====== Dataset entries ======
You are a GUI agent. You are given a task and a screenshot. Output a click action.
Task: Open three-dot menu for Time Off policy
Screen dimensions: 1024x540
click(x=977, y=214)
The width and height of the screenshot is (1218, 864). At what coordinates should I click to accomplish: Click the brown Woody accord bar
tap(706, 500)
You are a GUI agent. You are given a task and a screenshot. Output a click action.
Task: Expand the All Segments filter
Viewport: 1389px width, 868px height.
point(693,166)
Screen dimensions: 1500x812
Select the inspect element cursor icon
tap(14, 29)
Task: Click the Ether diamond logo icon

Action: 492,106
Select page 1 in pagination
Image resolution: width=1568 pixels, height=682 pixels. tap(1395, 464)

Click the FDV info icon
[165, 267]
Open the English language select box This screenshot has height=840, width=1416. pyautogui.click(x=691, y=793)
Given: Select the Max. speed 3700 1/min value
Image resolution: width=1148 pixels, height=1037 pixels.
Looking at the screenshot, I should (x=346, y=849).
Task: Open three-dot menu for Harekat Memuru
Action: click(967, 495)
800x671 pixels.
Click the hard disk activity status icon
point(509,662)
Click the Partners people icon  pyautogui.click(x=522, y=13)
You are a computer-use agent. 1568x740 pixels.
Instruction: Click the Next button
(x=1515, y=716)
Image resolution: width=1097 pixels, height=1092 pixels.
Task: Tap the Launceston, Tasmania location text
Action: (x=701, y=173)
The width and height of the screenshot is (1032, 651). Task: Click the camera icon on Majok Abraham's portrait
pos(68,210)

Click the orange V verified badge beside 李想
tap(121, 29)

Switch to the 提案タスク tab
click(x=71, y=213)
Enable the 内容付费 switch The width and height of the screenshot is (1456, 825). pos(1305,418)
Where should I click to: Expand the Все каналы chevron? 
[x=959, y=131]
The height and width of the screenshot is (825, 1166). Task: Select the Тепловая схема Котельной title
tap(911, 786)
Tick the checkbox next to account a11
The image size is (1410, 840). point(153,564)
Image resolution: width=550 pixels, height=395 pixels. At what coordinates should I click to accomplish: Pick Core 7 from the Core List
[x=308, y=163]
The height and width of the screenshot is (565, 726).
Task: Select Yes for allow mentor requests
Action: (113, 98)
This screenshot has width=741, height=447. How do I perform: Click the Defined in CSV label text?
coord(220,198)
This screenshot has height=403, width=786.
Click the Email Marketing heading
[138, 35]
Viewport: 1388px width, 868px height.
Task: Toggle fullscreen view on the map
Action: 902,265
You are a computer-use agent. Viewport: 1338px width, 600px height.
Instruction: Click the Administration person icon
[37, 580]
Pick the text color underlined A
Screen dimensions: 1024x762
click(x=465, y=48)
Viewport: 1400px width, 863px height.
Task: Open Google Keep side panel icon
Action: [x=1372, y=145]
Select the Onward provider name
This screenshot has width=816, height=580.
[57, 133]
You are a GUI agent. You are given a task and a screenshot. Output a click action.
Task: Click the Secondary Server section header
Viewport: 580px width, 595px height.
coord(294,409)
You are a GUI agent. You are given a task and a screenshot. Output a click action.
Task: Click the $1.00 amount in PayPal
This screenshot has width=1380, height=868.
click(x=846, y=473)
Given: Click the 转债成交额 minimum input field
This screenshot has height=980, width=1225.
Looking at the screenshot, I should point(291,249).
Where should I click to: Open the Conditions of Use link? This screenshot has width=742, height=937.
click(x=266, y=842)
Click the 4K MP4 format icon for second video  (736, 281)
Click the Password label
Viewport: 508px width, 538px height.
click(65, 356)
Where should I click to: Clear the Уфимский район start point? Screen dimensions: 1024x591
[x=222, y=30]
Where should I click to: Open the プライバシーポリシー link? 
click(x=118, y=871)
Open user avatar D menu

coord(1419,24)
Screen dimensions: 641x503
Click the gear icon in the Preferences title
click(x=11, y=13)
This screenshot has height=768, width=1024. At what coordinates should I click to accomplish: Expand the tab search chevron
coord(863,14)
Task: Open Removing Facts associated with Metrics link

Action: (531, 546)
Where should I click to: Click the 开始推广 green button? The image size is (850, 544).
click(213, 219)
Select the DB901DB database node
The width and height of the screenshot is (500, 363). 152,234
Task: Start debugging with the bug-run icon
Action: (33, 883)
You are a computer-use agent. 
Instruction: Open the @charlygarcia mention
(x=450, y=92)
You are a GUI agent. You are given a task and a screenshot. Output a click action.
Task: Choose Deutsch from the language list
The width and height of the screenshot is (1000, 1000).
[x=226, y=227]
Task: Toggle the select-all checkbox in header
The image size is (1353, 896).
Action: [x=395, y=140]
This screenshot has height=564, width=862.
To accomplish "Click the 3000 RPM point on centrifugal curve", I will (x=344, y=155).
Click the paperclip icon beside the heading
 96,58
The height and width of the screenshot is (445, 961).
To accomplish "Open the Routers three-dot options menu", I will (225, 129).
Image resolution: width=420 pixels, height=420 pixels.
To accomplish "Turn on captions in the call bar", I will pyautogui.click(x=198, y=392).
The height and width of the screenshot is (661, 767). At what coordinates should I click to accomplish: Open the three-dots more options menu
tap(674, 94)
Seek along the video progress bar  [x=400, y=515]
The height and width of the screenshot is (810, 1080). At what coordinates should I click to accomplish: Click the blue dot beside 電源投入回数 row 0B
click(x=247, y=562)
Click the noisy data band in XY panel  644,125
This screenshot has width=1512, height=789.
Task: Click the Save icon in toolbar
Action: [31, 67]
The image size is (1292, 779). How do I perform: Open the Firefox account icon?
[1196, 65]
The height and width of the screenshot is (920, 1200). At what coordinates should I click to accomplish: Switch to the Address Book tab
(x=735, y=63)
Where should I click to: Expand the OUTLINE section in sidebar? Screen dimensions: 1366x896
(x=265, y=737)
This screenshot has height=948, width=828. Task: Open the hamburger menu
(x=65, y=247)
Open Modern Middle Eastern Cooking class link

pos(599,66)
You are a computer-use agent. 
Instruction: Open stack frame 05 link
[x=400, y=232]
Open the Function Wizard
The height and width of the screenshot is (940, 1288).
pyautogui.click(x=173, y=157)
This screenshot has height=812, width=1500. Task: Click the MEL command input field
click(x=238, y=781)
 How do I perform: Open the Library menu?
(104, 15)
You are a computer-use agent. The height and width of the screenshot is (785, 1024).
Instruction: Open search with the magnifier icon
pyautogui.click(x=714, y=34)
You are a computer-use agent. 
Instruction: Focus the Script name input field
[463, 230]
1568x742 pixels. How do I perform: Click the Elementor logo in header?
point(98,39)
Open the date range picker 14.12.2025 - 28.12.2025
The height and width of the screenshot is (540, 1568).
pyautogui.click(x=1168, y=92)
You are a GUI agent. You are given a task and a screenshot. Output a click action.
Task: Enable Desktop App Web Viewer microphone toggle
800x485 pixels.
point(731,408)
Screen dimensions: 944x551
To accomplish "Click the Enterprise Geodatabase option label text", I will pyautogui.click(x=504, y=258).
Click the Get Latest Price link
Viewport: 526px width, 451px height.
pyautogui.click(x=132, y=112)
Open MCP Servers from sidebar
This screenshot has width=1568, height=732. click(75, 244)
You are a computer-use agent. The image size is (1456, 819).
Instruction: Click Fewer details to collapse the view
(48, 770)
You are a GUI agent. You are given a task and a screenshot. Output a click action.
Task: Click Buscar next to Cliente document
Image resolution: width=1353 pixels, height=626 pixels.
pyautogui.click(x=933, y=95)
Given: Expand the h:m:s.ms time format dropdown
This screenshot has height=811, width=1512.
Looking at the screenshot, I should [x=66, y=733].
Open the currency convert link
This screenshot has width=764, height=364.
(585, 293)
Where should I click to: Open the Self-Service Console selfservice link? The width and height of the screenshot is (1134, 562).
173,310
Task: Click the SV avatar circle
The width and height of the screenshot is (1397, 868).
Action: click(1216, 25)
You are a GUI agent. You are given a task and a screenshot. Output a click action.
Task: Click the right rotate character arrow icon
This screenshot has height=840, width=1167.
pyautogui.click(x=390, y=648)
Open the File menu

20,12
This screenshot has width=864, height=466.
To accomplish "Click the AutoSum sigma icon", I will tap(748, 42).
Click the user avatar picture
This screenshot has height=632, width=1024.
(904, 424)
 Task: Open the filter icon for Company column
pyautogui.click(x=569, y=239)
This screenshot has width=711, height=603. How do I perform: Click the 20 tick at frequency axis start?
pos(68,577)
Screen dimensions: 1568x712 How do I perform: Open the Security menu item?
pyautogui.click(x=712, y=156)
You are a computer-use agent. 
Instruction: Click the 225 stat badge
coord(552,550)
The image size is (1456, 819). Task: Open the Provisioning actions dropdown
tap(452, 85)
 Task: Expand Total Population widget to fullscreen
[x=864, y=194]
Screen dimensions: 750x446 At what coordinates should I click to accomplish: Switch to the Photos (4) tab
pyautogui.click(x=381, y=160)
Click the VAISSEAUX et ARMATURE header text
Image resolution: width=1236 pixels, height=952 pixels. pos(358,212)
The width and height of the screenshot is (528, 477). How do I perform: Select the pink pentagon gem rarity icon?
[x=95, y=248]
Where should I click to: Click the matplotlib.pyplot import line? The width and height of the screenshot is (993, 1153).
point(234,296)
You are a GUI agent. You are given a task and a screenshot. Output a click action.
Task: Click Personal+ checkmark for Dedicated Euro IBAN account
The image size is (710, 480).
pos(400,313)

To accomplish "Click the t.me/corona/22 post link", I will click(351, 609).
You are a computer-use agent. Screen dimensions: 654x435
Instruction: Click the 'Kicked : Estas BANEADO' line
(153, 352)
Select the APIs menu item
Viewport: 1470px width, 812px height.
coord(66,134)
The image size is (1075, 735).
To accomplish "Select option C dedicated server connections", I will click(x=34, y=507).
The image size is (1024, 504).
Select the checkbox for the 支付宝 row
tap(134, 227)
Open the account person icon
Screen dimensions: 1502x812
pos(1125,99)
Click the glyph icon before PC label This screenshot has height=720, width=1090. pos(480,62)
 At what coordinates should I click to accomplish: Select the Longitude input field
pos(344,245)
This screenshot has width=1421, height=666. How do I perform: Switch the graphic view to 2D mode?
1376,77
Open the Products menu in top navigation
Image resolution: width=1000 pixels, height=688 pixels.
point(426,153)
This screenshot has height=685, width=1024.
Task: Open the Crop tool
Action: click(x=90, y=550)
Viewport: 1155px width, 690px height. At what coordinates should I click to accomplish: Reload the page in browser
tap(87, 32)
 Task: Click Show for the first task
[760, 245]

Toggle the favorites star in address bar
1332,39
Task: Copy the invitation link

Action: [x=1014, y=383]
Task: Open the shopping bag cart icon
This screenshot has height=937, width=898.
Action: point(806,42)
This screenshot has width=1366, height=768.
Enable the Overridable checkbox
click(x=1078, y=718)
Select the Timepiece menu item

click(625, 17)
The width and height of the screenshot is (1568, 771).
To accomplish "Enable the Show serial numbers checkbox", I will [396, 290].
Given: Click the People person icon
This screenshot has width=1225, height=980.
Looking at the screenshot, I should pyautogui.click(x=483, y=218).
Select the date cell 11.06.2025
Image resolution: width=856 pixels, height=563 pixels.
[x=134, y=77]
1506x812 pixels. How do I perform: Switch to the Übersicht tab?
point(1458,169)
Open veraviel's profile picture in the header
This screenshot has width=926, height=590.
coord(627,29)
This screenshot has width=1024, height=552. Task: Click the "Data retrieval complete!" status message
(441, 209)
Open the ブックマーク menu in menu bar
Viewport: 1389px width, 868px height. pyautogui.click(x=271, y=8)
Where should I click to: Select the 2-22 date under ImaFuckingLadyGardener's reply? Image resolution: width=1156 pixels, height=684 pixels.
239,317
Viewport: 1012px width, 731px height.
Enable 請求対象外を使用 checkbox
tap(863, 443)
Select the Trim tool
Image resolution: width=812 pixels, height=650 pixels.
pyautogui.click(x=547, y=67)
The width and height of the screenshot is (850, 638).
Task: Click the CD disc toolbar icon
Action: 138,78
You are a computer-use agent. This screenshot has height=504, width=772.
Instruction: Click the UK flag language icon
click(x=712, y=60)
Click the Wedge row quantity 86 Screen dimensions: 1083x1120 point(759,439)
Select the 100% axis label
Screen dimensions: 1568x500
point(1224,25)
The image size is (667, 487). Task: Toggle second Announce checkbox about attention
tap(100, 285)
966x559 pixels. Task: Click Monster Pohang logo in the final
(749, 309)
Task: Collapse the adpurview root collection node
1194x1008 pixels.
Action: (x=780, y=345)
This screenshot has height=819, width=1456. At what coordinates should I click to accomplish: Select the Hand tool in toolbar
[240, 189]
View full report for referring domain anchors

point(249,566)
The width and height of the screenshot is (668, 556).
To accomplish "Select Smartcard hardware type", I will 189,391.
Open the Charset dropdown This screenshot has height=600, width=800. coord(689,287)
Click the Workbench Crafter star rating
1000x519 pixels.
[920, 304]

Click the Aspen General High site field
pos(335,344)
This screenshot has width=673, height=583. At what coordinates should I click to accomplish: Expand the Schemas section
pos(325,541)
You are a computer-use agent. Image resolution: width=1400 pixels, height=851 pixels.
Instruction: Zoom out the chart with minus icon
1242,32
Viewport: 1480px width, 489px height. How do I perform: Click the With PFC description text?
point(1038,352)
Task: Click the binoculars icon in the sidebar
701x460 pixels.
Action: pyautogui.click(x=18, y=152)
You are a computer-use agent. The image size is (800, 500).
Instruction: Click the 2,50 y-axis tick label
======
What you should do ->
Copy the records word for word, starting with the line with "Viewport: 1480px width, 489px" and going on through the end of the records.

The output ->
Viewport: 1480px width, 489px height. How do I perform: Click the With PFC description text?
point(1038,352)
Task: Click the binoculars icon in the sidebar
701x460 pixels.
Action: pyautogui.click(x=18, y=152)
You are a computer-use agent. The image size is (800, 500).
Instruction: Click the 2,50 y-axis tick label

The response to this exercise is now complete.